Overall, how did season three of Girls stack up? As a whole, I think it’s an excellent season of television, lacking any episodes as masterful as “One Man’s Trash” but hitting about the same overall benchmark as the second season. Aside from Dunham’s performance, one of the big appeals of Girls for me has been its mutable identity. Without a case to solve or sitcom formula to follow, the show regularly plays with its form, and its little capsule episodes – a house party here, a trip away from the city there – are invariably the strongest episodes because of their unpredictability and completeness.
The run of episodes from “Free Snacks” to “Flo” (including “Beach House” and “Incidentals”) was the best part of season for me, a chunk of episodes that each had their own unique identity while feeling very much a part of one show.
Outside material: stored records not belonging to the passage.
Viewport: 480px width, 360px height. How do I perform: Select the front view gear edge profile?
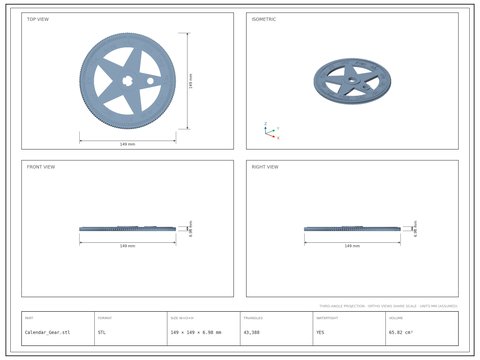(x=127, y=228)
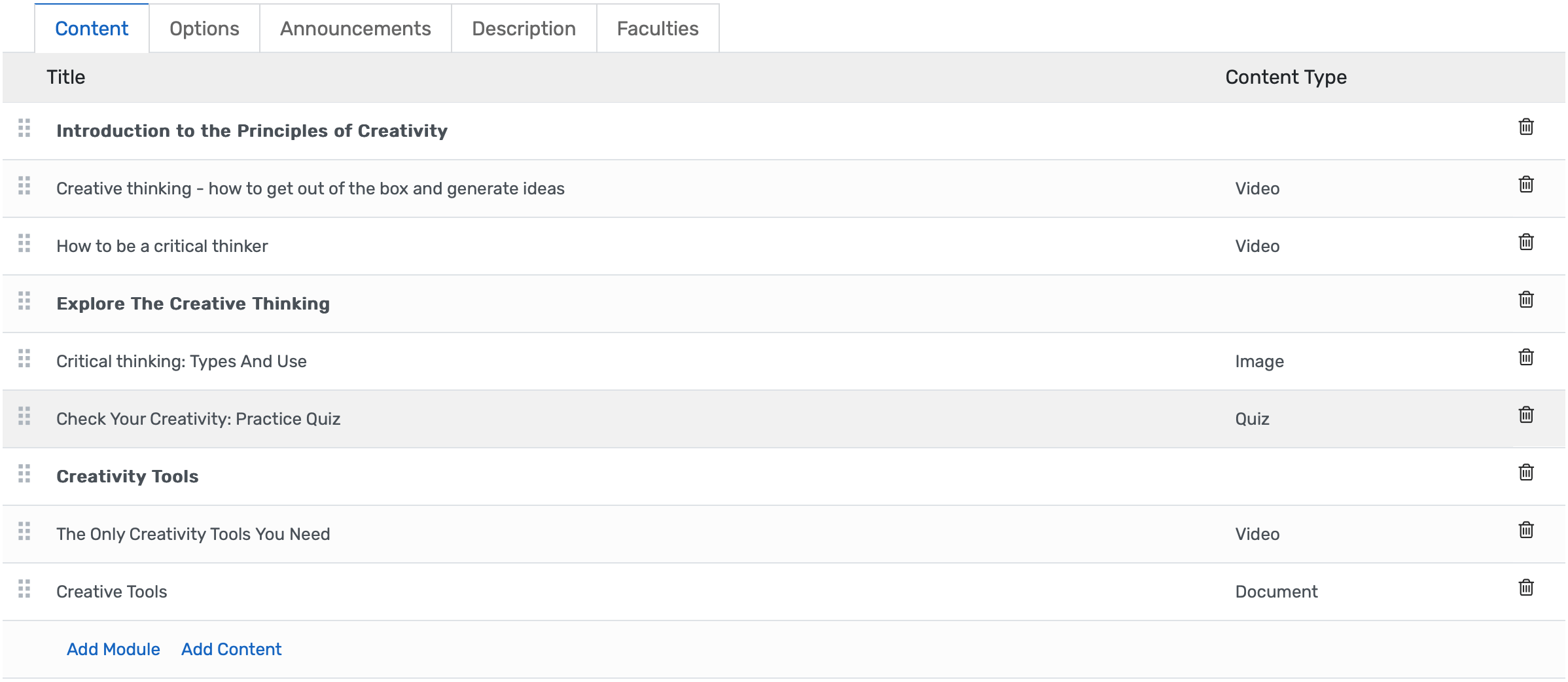Click the drag handle next to Creativity Tools

(x=25, y=476)
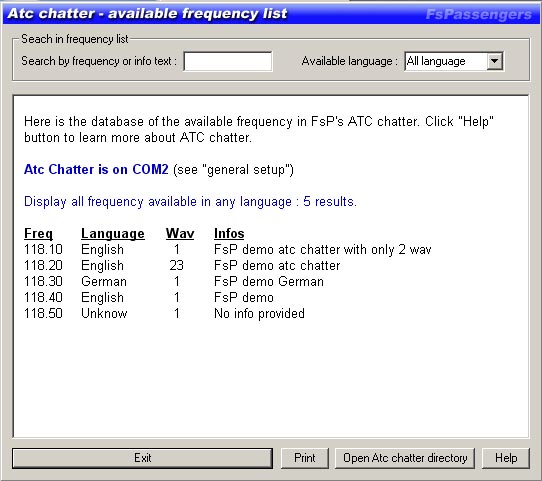Click the 5 results summary line
This screenshot has width=542, height=481.
tap(190, 201)
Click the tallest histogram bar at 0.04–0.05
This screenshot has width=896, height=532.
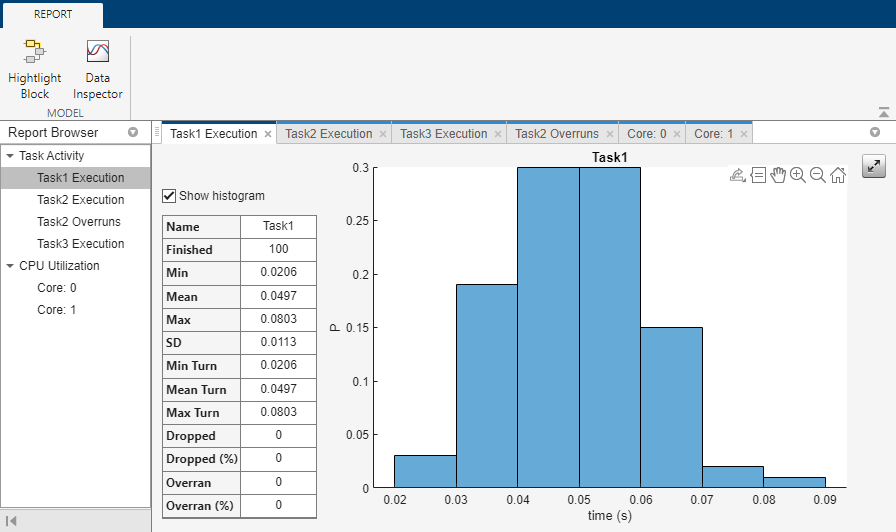(548, 330)
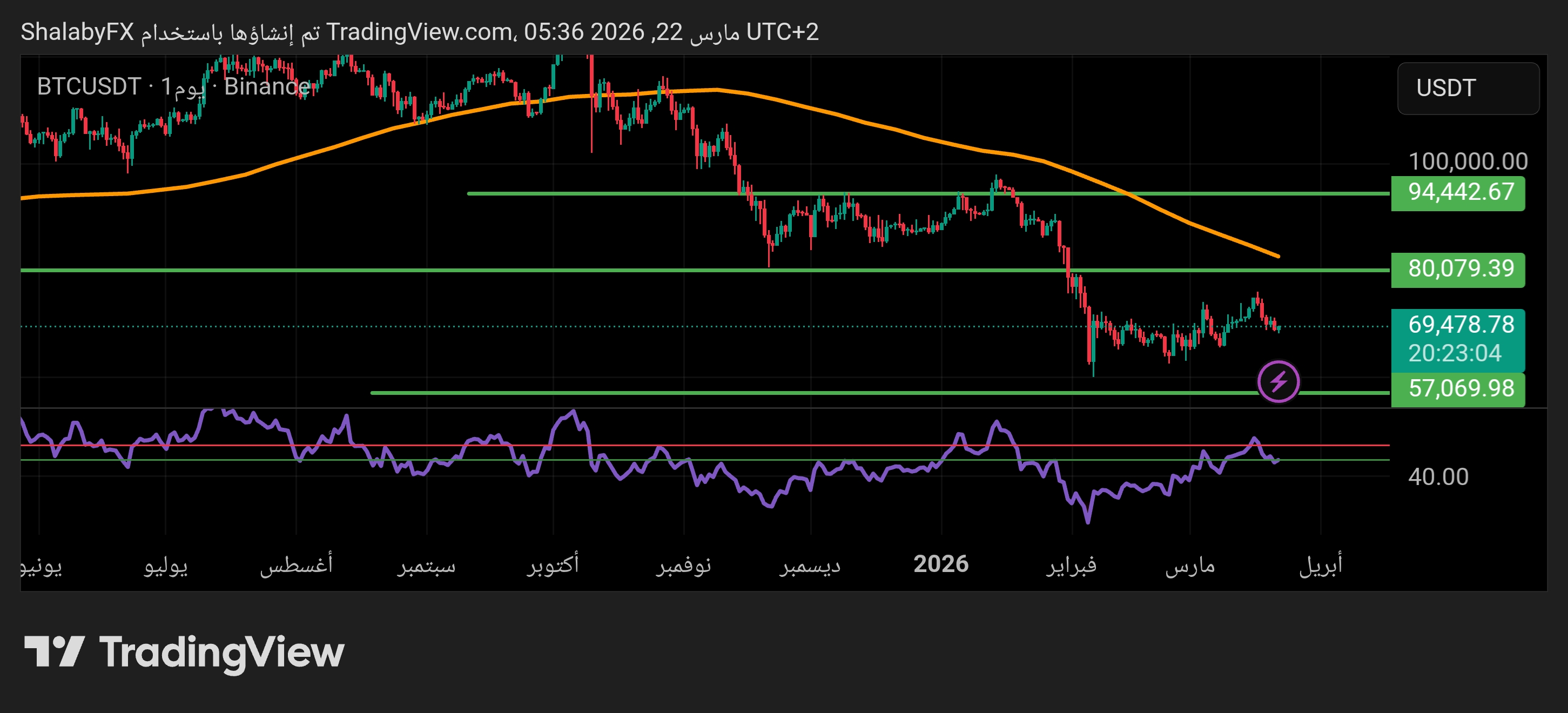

In particular, I love that Dunham is increasingly demonstrating the confidence to tie these distinct chapters together with serialised plots that elevate rather distract from the discreteness of each episode. It’s almost a shame when the larger arc of the season begins to reveal itself – I’d happy watch a thirty episode season of these characters just hangin’ out, doing their thing. It certainly doesn’t hurt that this was the funniest season yet; after all, if you believe the Emmys, this is a comedy show.
Girls produced a season of television that was often messy and often flawed; yet while I might quibble over the show’s use of its secondary characters or wish that they would just abandon the notion of a television season altogether and embrace the chaos of life, these are minor complaints. Girls’ third season was on the whole excellent, demonstrative of a show maturing along with its characters.